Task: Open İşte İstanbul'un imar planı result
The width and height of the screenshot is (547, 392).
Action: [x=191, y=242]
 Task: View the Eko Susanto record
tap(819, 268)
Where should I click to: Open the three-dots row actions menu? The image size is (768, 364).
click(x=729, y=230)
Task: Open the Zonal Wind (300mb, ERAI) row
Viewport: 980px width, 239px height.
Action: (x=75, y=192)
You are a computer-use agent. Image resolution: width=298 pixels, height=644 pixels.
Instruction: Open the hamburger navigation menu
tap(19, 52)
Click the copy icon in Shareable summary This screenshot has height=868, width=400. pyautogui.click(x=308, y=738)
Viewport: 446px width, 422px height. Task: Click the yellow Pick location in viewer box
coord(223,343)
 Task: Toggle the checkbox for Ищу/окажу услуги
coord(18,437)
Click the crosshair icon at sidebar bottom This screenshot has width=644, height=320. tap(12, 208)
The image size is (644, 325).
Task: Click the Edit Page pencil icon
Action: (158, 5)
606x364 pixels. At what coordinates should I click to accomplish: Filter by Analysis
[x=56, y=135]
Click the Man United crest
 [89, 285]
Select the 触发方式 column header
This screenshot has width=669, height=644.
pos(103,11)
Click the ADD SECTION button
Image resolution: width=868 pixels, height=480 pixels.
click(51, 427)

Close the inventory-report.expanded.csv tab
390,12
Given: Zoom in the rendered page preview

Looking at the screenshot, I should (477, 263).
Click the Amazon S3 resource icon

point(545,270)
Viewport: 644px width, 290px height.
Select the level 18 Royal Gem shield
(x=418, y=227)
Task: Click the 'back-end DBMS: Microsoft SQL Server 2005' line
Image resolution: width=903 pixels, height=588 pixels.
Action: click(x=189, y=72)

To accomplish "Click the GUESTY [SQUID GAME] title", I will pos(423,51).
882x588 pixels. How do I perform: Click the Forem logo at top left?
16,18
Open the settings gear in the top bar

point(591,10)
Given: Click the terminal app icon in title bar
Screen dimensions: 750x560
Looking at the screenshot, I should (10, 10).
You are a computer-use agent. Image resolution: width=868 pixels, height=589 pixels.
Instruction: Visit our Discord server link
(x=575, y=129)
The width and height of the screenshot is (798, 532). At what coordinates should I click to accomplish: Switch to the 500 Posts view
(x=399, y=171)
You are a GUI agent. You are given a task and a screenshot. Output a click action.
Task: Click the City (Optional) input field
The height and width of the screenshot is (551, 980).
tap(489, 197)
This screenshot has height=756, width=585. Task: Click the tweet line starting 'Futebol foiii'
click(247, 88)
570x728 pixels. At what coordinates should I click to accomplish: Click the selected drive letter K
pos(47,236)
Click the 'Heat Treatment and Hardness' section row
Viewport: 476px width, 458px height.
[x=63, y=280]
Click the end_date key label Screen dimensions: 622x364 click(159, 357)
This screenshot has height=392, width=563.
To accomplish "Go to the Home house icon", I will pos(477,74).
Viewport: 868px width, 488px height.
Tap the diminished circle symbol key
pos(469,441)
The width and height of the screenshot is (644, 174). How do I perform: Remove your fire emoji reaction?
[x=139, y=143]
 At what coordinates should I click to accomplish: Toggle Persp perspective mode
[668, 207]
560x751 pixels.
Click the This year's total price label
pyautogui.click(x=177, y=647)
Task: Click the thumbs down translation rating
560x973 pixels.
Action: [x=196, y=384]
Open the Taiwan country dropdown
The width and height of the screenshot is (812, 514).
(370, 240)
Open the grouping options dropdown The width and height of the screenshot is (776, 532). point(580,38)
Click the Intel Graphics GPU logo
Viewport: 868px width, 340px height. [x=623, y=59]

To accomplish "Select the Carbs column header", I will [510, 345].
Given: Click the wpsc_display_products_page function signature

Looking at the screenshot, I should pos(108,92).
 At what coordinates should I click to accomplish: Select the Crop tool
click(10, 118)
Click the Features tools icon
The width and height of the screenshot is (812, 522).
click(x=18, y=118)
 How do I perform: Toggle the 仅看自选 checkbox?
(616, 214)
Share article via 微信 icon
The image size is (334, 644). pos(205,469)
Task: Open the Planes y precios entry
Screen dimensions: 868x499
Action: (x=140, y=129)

== == ==

• **Your objective**:
Count up the lines above that include the string "title" and report nothing but that number.

• **Answer below**:
2